Buonaparte availed himself of their loss of courage, and had recourse to proclamations, a species of arms which he valued himself as much upon using to advantage, as he did upon his military fame. He assured them that the French did not come into their country to innovate on their rights, religious customs, and manners. He exhorted them not to meddle in a war with which they had no concern, but encouraged them to afford assistance and furnish supplies to the French army, in payment of which he proposed to assign the public taxes which they had been in the habit of paying to the Emperor.[269] His proposal seems to have reconciled the Carinthians to the presence of the French, or, more properly speaking, they submitted to the military exactions which they had no means of resisting.[270] In the meanwhile, the French took possession of Trieste and Fiume, the only seaports belonging to Austria, where they seized much English merchandise, which was always a welcome prize, and of the quicksilver mines of Idria, where they found a valuable deposit of that mineral.
Napoleon repaired the fortifications of Klagenfurt, and converted it into a respectable place of arms, where he established his headquarters. In a space of scarce twenty days, he had defeated the Austrians in ten combats, in the course of which Prince Charles had lost at least one-fourth of his army. The French had surmounted the southern chain of the Julian Alps; the northern line could, it was supposed, offer no obstacle sufficient to stop their irresistible general; and the Archduke, the pride and hope of the Austrian armies, had retired behind the river Mehur, and seemed to be totally without the means of covering Vienna.

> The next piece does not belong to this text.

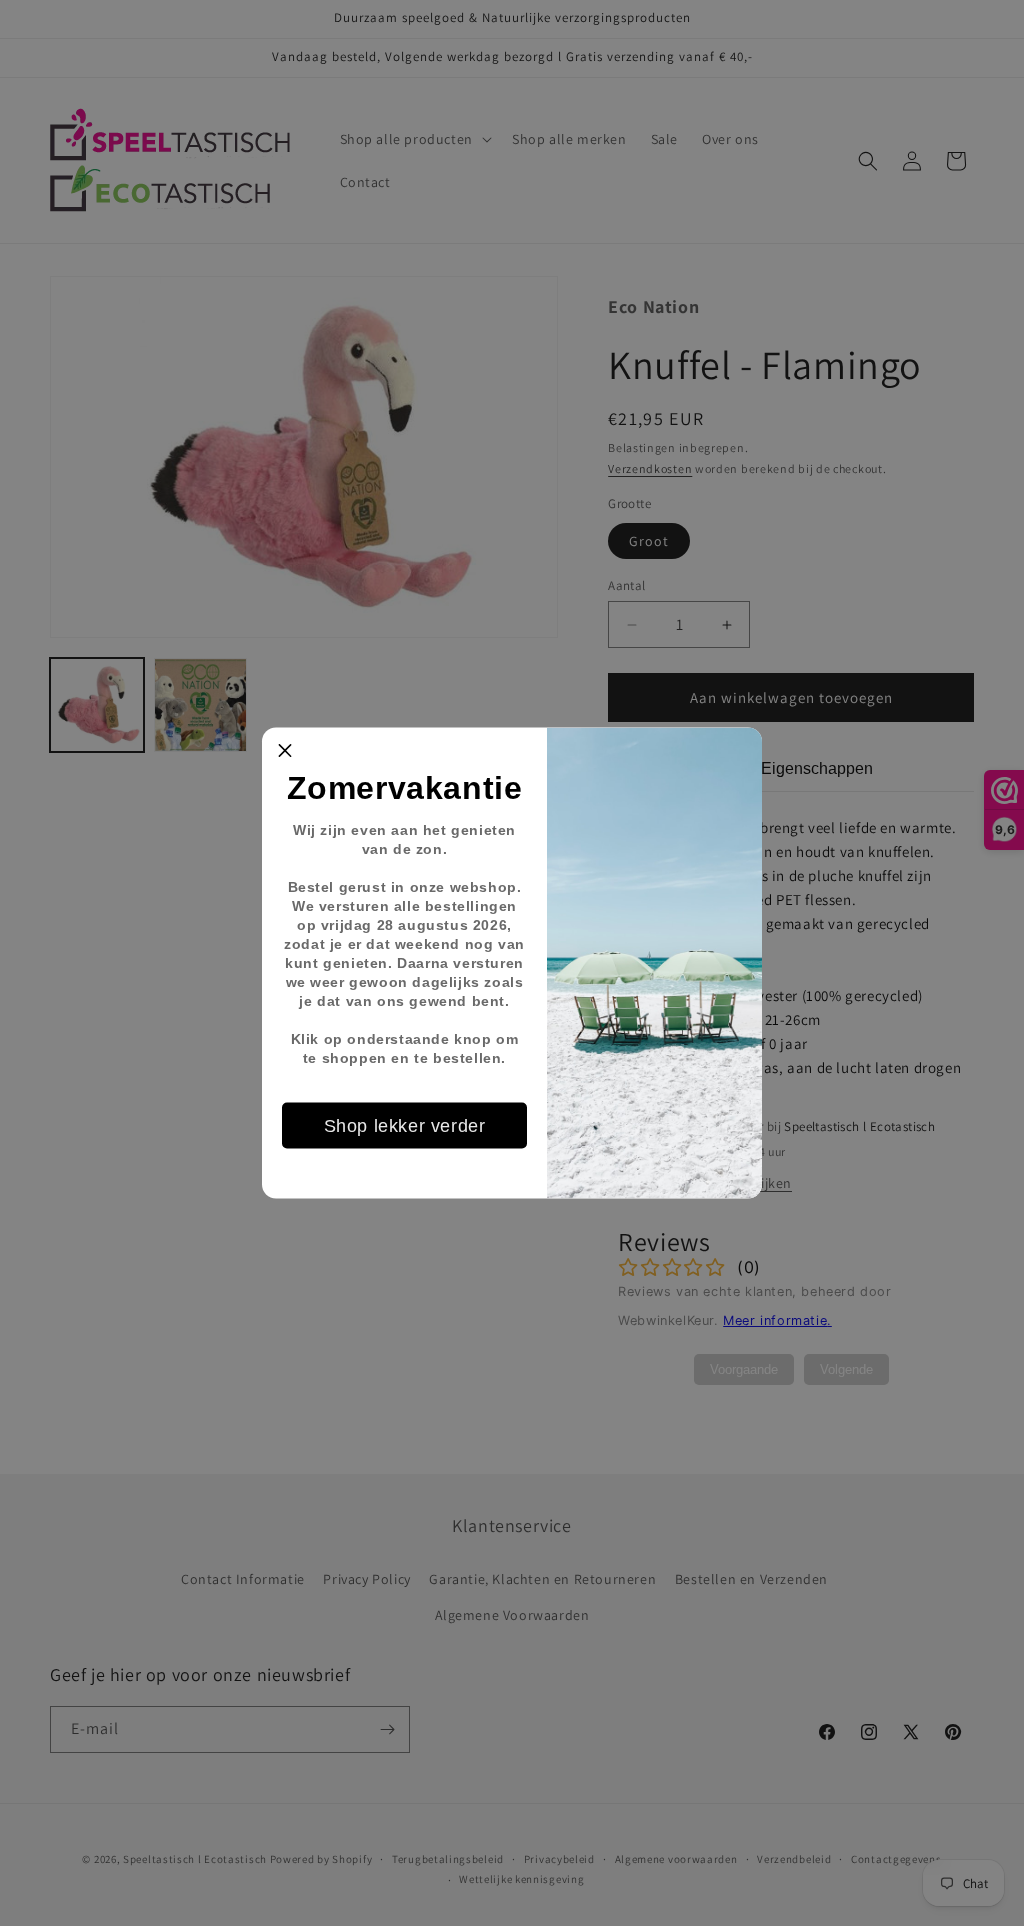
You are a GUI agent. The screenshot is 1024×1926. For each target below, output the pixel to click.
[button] (285, 751)
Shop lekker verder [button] (405, 1125)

There were, however, circumstances less favourable to the French, which require to be stated. When the campaign commenced, the French general Joubert was posted with his division in the gorge of the Tyrol above Trent, upon the same river Levisa, the line of which had been lost and won during the preceding winter. He was opposed by the Austrian generals Kerpen and Laudon, who, besides some regular regiments, had collected around them a number of the Tyrolese militia, who among their own mountains were at least equally formidable. They remained watching each other during the earlier part of the campaign; but the gaining of the battle of the Tagliamento was the signal for Joubert to commence the offensive. His directions were to push his way through the Tyrol to Brixen, at which place Napoleon expected he might hear news of the advance of the French armies from the Rhine, to co-operate in the march upon Vienna. But the Directory, fearing perhaps to trust nearly the whole force of the Republic in the hands of a general so successful and so ambitious as Napoleon, had not fulfilled their promises in this respect. The army of Moreau had not as yet crossed the Rhine.